DATA RECORDS:
____
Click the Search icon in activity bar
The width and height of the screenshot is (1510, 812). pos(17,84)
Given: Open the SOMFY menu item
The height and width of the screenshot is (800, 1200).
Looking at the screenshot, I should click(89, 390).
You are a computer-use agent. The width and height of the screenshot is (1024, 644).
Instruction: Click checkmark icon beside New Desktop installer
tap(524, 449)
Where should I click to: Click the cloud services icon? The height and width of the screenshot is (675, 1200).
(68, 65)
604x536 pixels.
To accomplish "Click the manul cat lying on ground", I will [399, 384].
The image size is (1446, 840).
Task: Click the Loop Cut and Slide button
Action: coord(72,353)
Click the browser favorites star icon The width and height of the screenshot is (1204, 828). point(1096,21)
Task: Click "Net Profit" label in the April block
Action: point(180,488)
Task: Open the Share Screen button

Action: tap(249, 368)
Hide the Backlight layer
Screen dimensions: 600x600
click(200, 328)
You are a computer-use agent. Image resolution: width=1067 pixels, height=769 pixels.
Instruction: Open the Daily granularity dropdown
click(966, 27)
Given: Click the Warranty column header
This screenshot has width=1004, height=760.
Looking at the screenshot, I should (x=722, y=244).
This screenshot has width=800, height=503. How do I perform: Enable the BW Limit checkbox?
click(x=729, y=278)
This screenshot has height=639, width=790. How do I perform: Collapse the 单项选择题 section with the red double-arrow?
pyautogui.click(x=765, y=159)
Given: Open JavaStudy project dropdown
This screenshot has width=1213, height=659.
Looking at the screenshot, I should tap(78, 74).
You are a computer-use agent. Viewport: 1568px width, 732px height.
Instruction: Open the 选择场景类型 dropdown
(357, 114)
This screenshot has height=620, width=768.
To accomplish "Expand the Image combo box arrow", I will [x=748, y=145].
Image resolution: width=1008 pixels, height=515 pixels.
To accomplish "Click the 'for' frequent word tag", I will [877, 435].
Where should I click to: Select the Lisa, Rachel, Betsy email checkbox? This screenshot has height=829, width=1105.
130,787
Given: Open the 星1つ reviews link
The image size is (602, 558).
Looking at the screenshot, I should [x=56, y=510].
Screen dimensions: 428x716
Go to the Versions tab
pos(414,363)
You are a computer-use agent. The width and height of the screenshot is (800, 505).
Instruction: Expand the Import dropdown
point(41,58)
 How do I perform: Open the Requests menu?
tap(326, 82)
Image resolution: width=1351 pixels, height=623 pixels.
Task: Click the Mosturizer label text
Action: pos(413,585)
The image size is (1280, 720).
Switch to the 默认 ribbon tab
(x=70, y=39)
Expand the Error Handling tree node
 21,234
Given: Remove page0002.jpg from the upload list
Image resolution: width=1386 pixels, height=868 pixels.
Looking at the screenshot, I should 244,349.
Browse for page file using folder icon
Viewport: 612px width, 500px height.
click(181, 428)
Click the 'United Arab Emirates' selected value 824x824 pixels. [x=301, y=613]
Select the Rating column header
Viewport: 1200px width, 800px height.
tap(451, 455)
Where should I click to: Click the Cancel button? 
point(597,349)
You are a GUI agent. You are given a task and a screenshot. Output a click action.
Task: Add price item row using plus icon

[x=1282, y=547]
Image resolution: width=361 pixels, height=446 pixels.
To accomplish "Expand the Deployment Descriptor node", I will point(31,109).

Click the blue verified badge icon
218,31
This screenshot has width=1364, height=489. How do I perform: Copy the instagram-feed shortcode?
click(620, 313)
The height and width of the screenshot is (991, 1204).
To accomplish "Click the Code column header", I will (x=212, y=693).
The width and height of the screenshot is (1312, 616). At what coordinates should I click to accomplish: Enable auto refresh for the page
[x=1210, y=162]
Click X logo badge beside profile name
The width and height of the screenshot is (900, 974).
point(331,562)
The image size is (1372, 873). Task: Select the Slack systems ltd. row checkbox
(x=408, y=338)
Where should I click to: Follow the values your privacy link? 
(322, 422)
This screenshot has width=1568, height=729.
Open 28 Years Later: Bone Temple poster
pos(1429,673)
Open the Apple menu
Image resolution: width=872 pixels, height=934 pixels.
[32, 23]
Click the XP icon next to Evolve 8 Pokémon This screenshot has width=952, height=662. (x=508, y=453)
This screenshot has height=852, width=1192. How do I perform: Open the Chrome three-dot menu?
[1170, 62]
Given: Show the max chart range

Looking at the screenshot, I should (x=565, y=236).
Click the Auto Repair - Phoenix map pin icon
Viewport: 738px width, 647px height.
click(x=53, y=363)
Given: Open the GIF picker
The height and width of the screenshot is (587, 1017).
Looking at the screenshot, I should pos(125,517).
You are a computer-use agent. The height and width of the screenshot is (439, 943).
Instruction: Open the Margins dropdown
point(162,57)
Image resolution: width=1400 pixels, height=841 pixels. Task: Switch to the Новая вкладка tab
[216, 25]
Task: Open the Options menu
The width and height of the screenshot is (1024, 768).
____
TASK DIRECTIONS: The records above need copying again. Keep each word as it is.

RESULT OF THE TASK:
Click the Search icon in activity bar
The width and height of the screenshot is (1510, 812). pos(17,84)
Given: Open the SOMFY menu item
The height and width of the screenshot is (800, 1200).
Looking at the screenshot, I should click(89, 390).
You are a computer-use agent. The width and height of the screenshot is (1024, 644).
Instruction: Click checkmark icon beside New Desktop installer
tap(524, 449)
Where should I click to: Click the cloud services icon? The height and width of the screenshot is (675, 1200).
(68, 65)
604x536 pixels.
To accomplish "Click the manul cat lying on ground", I will [399, 384].
The image size is (1446, 840).
Task: Click the Loop Cut and Slide button
Action: coord(72,353)
Click the browser favorites star icon The width and height of the screenshot is (1204, 828). point(1096,21)
Task: Click "Net Profit" label in the April block
Action: point(180,488)
Task: Open the Share Screen button

Action: tap(249, 368)
Hide the Backlight layer
Screen dimensions: 600x600
click(200, 328)
You are a computer-use agent. Image resolution: width=1067 pixels, height=769 pixels.
Instruction: Open the Daily granularity dropdown
click(966, 27)
Given: Click the Warranty column header
This screenshot has width=1004, height=760.
Looking at the screenshot, I should (x=722, y=244).
This screenshot has width=800, height=503. How do I perform: Enable the BW Limit checkbox?
click(x=729, y=278)
This screenshot has height=639, width=790. How do I perform: Collapse the 单项选择题 section with the red double-arrow?
pyautogui.click(x=765, y=159)
Given: Open JavaStudy project dropdown
This screenshot has width=1213, height=659.
Looking at the screenshot, I should tap(78, 74).
You are a computer-use agent. Viewport: 1568px width, 732px height.
Instruction: Open the 选择场景类型 dropdown
(357, 114)
This screenshot has height=620, width=768.
To accomplish "Expand the Image combo box arrow", I will [x=748, y=145].
Image resolution: width=1008 pixels, height=515 pixels.
To accomplish "Click the 'for' frequent word tag", I will [877, 435].
Where should I click to: Select the Lisa, Rachel, Betsy email checkbox? This screenshot has height=829, width=1105.
130,787
Given: Open the 星1つ reviews link
The image size is (602, 558).
Looking at the screenshot, I should [x=56, y=510].
Screen dimensions: 428x716
Go to the Versions tab
pos(414,363)
You are a computer-use agent. The width and height of the screenshot is (800, 505).
Instruction: Expand the Import dropdown
point(41,58)
 How do I perform: Open the Requests menu?
tap(326, 82)
Image resolution: width=1351 pixels, height=623 pixels.
Task: Click the Mosturizer label text
Action: pos(413,585)
The image size is (1280, 720).
Switch to the 默认 ribbon tab
(x=70, y=39)
Expand the Error Handling tree node
 21,234
Given: Remove page0002.jpg from the upload list
Image resolution: width=1386 pixels, height=868 pixels.
Looking at the screenshot, I should 244,349.
Browse for page file using folder icon
Viewport: 612px width, 500px height.
click(181, 428)
Click the 'United Arab Emirates' selected value 824x824 pixels. [x=301, y=613]
Select the Rating column header
Viewport: 1200px width, 800px height.
tap(451, 455)
Where should I click to: Click the Cancel button? 
point(597,349)
You are a GUI agent. You are given a task and a screenshot. Output a click action.
Task: Add price item row using plus icon

[x=1282, y=547]
Image resolution: width=361 pixels, height=446 pixels.
To accomplish "Expand the Deployment Descriptor node", I will point(31,109).

Click the blue verified badge icon
218,31
This screenshot has width=1364, height=489. How do I perform: Copy the instagram-feed shortcode?
click(620, 313)
The height and width of the screenshot is (991, 1204).
To accomplish "Click the Code column header", I will (x=212, y=693).
The width and height of the screenshot is (1312, 616). At what coordinates should I click to accomplish: Enable auto refresh for the page
[x=1210, y=162]
Click X logo badge beside profile name
The width and height of the screenshot is (900, 974).
point(331,562)
The image size is (1372, 873). Task: Select the Slack systems ltd. row checkbox
(x=408, y=338)
Where should I click to: Follow the values your privacy link? 
(322, 422)
This screenshot has width=1568, height=729.
Open 28 Years Later: Bone Temple poster
pos(1429,673)
Open the Apple menu
Image resolution: width=872 pixels, height=934 pixels.
[32, 23]
Click the XP icon next to Evolve 8 Pokémon This screenshot has width=952, height=662. (x=508, y=453)
This screenshot has height=852, width=1192. How do I perform: Open the Chrome three-dot menu?
[1170, 62]
Given: Show the max chart range

Looking at the screenshot, I should (x=565, y=236).
Click the Auto Repair - Phoenix map pin icon
Viewport: 738px width, 647px height.
click(x=53, y=363)
Given: Open the GIF picker
The height and width of the screenshot is (587, 1017).
Looking at the screenshot, I should pos(125,517).
You are a computer-use agent. The height and width of the screenshot is (439, 943).
Instruction: Open the Margins dropdown
point(162,57)
Image resolution: width=1400 pixels, height=841 pixels. Task: Switch to the Новая вкладка tab
[216, 25]
Task: Open the Options menu
The width and height of the screenshot is (1024, 768).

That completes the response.